Mr. George’s testimony, delivered in his flat Midwestern accent, consisted largely of a prosecutor painstakingly walking him through minutes of Goldman board meetings and presentations made to the directors during 2008. Prosecutors say that Mr. Gupta called his friend and business associate Mr. Rajaratnam after several of those board meetings and illegally tipped him off about Goldman news before it was made public.
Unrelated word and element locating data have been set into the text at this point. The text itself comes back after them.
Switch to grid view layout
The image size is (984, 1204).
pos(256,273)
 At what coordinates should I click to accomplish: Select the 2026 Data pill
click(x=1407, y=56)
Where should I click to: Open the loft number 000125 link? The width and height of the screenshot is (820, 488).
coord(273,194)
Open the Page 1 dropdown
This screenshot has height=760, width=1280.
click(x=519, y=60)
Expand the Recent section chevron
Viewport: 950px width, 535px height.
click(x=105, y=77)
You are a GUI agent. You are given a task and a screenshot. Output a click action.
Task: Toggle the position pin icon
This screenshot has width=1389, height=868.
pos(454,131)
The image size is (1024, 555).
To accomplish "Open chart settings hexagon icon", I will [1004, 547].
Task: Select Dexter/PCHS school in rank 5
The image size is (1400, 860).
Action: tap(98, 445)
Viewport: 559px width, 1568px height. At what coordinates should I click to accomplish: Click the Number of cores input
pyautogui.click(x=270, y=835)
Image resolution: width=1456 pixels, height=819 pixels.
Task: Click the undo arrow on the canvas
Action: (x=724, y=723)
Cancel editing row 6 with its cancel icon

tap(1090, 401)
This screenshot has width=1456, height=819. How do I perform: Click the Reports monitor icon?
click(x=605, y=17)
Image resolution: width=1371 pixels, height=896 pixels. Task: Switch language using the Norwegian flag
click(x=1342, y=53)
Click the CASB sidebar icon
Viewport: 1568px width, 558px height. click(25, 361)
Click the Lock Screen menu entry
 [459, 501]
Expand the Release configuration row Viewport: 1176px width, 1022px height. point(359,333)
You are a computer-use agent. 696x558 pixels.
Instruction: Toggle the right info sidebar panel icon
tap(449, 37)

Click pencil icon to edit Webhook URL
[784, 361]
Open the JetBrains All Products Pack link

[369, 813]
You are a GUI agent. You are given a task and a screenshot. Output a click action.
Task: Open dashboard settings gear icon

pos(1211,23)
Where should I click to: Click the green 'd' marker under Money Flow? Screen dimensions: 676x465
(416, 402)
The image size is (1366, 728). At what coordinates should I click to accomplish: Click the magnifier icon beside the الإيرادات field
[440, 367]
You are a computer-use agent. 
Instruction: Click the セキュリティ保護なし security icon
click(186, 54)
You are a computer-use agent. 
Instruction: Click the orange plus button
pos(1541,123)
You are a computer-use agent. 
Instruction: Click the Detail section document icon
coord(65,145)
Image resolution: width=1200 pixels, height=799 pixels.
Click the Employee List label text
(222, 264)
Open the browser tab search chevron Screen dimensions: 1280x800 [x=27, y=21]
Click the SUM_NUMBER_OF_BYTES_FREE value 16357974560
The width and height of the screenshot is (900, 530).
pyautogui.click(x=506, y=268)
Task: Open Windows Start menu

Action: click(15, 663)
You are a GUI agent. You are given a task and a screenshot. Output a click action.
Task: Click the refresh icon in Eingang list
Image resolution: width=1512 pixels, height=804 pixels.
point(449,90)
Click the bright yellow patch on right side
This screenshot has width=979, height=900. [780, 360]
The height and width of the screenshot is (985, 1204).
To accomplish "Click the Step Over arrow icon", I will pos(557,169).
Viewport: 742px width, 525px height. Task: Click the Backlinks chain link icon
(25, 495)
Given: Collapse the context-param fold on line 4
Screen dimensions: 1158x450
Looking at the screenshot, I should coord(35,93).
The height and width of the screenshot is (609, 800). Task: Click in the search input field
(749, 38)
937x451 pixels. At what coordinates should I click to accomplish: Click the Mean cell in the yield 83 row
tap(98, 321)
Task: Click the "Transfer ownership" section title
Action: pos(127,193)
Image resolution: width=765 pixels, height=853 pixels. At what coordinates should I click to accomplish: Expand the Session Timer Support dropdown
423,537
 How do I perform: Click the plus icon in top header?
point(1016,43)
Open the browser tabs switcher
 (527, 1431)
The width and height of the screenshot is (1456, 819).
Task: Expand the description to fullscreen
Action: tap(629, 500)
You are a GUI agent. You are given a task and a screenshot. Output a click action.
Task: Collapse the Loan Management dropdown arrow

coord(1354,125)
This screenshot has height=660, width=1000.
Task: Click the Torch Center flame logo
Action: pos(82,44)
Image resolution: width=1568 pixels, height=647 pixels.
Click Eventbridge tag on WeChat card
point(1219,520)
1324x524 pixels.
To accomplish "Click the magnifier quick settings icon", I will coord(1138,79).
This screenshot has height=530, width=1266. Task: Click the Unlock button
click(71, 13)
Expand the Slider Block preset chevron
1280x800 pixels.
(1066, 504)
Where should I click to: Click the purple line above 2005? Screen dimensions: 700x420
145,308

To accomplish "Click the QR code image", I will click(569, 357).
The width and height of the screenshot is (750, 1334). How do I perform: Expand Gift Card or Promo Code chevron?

Among the more interesting pieces of evidence admitted during Mr. George’s testimony was an e-mail that Mr. Gupta sent Mr. George in September 2007. That year, Mr. Gupta and Mr. Rajaratnam helped start New Silk Route, a private equity fund focused on investments in Asia. Mr. Gupta e-mailed Mr. George, his fellow Goldman director, pitching him on the fund.

“Bill, I don’t know whether New Silk Route is a good fit with your investment portfolio, but I thought some Indian and Asia exposure may be good,” Mr. Gupta wrote. “It would be a privilege to have you as an investor, and I hope you will consider it seriously. I will follow up with you next week at the Goldman board meeting.”

Mr. George, 69, said he declined to to invest. The government used the e-mail and an attached PowerPoint presentation on New Silk Route to demonstrate the close business ties between Mr. Gupta and Mr. Rajaratnam

Michael Cardillo, a tall and athletic-looking 35-year-old, has been cooperating with the government since November 2009, just a month after Mr. Rajaratnam’s arrest, when F.B.I. agents approached him in the lobby of his apartment building.

A product of Middle Village,Queens, Mr. Cardillo described his career ascent at Galleon, beginning as a $40,000-a-year back-office clerk and ending as a portfolio manager overseeing $125 million. He also discussed a profitable trade that he made in Procter & Gamble. In December 2008, he said his colleague R.K. Rajaratnam, the brother of Raj Rajaratnam, told him that Procter & Gamble was going to announce a drop in its organic sales growth.

Mr. Cardillo said that R.K. Rajaratnam told him and at least one other colleague that he knew this because he was hearing it from his brother’s friend on the Procter & Gamble. board. They all shorted Procter & Gamble stock, betting that its price would drop. The next day, Procter & Gamble announced the sales decline, and its shares sank.

“Do you remember whether you made a lot of money?” a prosecutor asked Mr. Cardillo.

“I remember making a lot of money,” Mr. Cardillo said.